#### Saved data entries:
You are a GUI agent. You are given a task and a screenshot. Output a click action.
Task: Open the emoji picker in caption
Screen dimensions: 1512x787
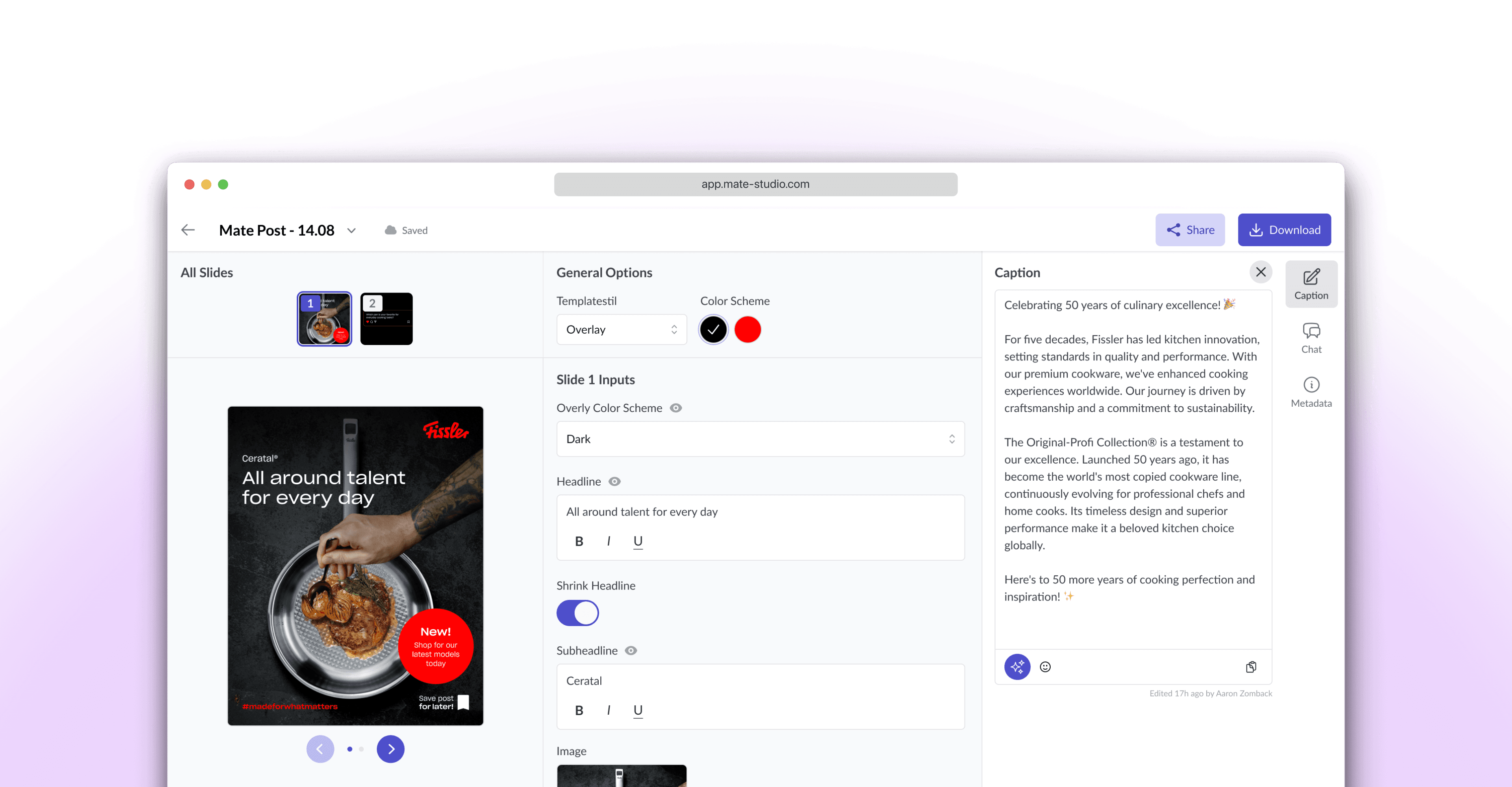click(1045, 667)
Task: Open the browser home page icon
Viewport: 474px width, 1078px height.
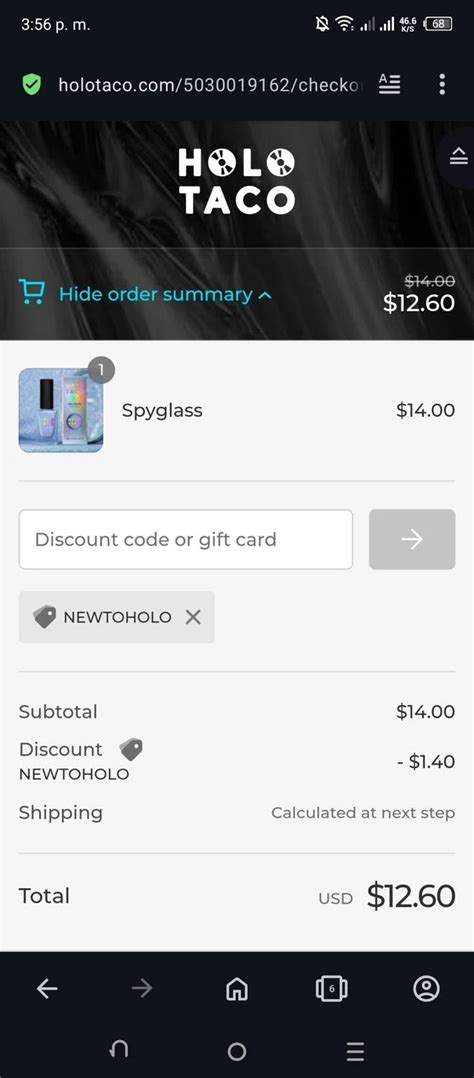Action: point(237,989)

#### Your objective:
Give the records again exactly, minus the pictures.

#### Solution to this exercise:
You are a GUI agent. You are given a task and a screenshot. Output a click action.
Task: Open the emoji picker in caption
Screen dimensions: 1512x787
click(1045, 667)
Task: Open the browser home page icon
Viewport: 474px width, 1078px height.
Action: point(237,989)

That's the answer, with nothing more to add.